* [Listed entries]:
####

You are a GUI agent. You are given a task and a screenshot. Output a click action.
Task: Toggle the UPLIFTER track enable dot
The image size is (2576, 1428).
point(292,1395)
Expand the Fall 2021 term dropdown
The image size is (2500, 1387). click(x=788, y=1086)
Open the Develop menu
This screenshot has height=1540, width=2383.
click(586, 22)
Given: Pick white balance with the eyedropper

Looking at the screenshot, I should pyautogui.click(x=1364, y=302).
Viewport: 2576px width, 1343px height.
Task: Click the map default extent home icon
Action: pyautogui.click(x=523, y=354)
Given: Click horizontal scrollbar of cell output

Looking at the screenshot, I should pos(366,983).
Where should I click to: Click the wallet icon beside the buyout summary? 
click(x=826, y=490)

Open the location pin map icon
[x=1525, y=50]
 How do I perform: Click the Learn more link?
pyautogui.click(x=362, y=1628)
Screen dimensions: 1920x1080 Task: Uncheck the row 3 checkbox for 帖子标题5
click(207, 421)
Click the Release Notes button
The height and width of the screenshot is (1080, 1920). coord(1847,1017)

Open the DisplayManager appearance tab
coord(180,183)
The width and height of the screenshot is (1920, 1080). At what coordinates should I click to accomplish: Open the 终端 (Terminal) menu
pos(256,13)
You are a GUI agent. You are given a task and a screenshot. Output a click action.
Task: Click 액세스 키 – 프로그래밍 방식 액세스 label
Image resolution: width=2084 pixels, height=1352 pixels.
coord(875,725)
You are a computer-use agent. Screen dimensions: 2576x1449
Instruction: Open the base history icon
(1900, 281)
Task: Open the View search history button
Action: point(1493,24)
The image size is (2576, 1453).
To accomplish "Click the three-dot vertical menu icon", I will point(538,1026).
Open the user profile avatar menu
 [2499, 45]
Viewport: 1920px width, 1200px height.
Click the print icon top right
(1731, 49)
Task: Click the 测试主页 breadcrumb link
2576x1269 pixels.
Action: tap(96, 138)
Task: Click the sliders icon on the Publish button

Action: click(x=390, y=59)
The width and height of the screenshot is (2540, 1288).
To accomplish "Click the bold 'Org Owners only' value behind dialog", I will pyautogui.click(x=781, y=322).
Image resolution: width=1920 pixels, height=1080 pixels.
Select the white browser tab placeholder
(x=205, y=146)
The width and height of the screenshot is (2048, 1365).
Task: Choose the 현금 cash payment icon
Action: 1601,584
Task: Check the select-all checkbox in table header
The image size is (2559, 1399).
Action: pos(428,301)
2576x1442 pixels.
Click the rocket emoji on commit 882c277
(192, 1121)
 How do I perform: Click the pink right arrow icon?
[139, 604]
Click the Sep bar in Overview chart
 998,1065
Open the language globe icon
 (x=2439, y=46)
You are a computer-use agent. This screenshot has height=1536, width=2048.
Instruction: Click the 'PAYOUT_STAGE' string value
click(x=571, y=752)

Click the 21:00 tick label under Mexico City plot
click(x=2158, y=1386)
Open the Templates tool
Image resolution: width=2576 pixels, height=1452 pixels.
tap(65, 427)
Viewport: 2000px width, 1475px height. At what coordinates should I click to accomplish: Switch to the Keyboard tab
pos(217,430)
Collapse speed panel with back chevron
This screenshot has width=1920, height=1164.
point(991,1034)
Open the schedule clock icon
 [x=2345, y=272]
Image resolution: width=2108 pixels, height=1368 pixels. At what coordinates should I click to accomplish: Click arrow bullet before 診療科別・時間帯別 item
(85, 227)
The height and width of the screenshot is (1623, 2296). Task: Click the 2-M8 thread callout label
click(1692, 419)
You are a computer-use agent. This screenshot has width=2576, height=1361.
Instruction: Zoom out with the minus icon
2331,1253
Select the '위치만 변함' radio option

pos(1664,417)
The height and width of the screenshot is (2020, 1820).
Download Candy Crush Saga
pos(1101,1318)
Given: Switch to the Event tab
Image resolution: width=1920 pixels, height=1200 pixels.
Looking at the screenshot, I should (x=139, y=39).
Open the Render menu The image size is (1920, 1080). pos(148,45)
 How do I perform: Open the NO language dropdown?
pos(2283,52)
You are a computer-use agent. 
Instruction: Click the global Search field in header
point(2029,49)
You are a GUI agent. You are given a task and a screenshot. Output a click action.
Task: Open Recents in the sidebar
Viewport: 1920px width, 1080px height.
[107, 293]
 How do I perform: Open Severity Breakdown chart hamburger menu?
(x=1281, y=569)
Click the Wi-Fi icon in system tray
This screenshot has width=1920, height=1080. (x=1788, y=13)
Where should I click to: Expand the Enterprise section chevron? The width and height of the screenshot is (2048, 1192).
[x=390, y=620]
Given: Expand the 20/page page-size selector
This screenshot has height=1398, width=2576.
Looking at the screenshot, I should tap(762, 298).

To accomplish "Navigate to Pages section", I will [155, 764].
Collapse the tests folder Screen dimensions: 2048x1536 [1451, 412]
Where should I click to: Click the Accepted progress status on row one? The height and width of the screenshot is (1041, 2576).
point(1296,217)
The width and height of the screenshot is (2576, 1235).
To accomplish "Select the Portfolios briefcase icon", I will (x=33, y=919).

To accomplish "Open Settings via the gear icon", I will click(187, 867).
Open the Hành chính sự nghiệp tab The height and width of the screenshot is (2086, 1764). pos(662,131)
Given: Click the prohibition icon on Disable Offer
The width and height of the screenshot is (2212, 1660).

####

* [Work to be completed]: Output each record precisely as written.

* [Result for this task]:
You are a GUI agent. You are given a task and a screenshot. Output a click action.
Task: Toggle the UPLIFTER track enable dot
The image size is (2576, 1428).
point(292,1395)
Expand the Fall 2021 term dropdown
The image size is (2500, 1387). click(x=788, y=1086)
Open the Develop menu
This screenshot has height=1540, width=2383.
click(586, 22)
Given: Pick white balance with the eyedropper

Looking at the screenshot, I should pyautogui.click(x=1364, y=302).
Viewport: 2576px width, 1343px height.
Task: Click the map default extent home icon
Action: pyautogui.click(x=523, y=354)
Given: Click horizontal scrollbar of cell output

Looking at the screenshot, I should pos(366,983).
Where should I click to: Click the wallet icon beside the buyout summary? 
click(x=826, y=490)

Open the location pin map icon
[x=1525, y=50]
 How do I perform: Click the Learn more link?
pyautogui.click(x=362, y=1628)
Screen dimensions: 1920x1080 Task: Uncheck the row 3 checkbox for 帖子标题5
click(207, 421)
Click the Release Notes button
The height and width of the screenshot is (1080, 1920). coord(1847,1017)

Open the DisplayManager appearance tab
coord(180,183)
The width and height of the screenshot is (1920, 1080). At what coordinates should I click to accomplish: Open the 终端 (Terminal) menu
pos(256,13)
You are a GUI agent. You are given a task and a screenshot. Output a click action.
Task: Click 액세스 키 – 프로그래밍 방식 액세스 label
Image resolution: width=2084 pixels, height=1352 pixels.
coord(875,725)
You are a computer-use agent. Screen dimensions: 2576x1449
Instruction: Open the base history icon
(1900, 281)
Task: Open the View search history button
Action: point(1493,24)
The image size is (2576, 1453).
To accomplish "Click the three-dot vertical menu icon", I will point(538,1026).
Open the user profile avatar menu
 [2499, 45]
Viewport: 1920px width, 1200px height.
Click the print icon top right
(1731, 49)
Task: Click the 测试主页 breadcrumb link
2576x1269 pixels.
Action: tap(96, 138)
Task: Click the sliders icon on the Publish button

Action: click(x=390, y=59)
The width and height of the screenshot is (2540, 1288).
To accomplish "Click the bold 'Org Owners only' value behind dialog", I will pyautogui.click(x=781, y=322).
Image resolution: width=1920 pixels, height=1080 pixels.
Select the white browser tab placeholder
(x=205, y=146)
The width and height of the screenshot is (2048, 1365).
Task: Choose the 현금 cash payment icon
Action: 1601,584
Task: Check the select-all checkbox in table header
The image size is (2559, 1399).
Action: pos(428,301)
2576x1442 pixels.
Click the rocket emoji on commit 882c277
(192, 1121)
 How do I perform: Click the pink right arrow icon?
[139, 604]
Click the Sep bar in Overview chart
 998,1065
Open the language globe icon
 (x=2439, y=46)
You are a computer-use agent. This screenshot has height=1536, width=2048.
Instruction: Click the 'PAYOUT_STAGE' string value
click(x=571, y=752)

Click the 21:00 tick label under Mexico City plot
click(x=2158, y=1386)
Open the Templates tool
Image resolution: width=2576 pixels, height=1452 pixels.
tap(65, 427)
Viewport: 2000px width, 1475px height. At what coordinates should I click to accomplish: Switch to the Keyboard tab
pos(217,430)
Collapse speed panel with back chevron
This screenshot has width=1920, height=1164.
point(991,1034)
Open the schedule clock icon
 [x=2345, y=272]
Image resolution: width=2108 pixels, height=1368 pixels. At what coordinates should I click to accomplish: Click arrow bullet before 診療科別・時間帯別 item
(85, 227)
The height and width of the screenshot is (1623, 2296). Task: Click the 2-M8 thread callout label
click(1692, 419)
You are a computer-use agent. This screenshot has width=2576, height=1361.
Instruction: Zoom out with the minus icon
2331,1253
Select the '위치만 변함' radio option

pos(1664,417)
The height and width of the screenshot is (2020, 1820).
Download Candy Crush Saga
pos(1101,1318)
Given: Switch to the Event tab
Image resolution: width=1920 pixels, height=1200 pixels.
Looking at the screenshot, I should (x=139, y=39).
Open the Render menu The image size is (1920, 1080). pos(148,45)
 How do I perform: Open the NO language dropdown?
pos(2283,52)
You are a computer-use agent. 
Instruction: Click the global Search field in header
point(2029,49)
You are a GUI agent. You are given a task and a screenshot. Output a click action.
Task: Open Recents in the sidebar
Viewport: 1920px width, 1080px height.
[107, 293]
 How do I perform: Open Severity Breakdown chart hamburger menu?
(x=1281, y=569)
Click the Wi-Fi icon in system tray
This screenshot has width=1920, height=1080. (x=1788, y=13)
Where should I click to: Expand the Enterprise section chevron? The width and height of the screenshot is (2048, 1192).
[x=390, y=620]
Given: Expand the 20/page page-size selector
This screenshot has height=1398, width=2576.
Looking at the screenshot, I should tap(762, 298).

To accomplish "Navigate to Pages section", I will [155, 764].
Collapse the tests folder Screen dimensions: 2048x1536 [1451, 412]
Where should I click to: Click the Accepted progress status on row one? The height and width of the screenshot is (1041, 2576).
point(1296,217)
The width and height of the screenshot is (2576, 1235).
To accomplish "Select the Portfolios briefcase icon", I will (x=33, y=919).

To accomplish "Open Settings via the gear icon", I will click(187, 867).
Open the Hành chính sự nghiệp tab The height and width of the screenshot is (2086, 1764). pos(662,131)
Given: Click the prohibition icon on Disable Offer
The width and height of the screenshot is (2212, 1660).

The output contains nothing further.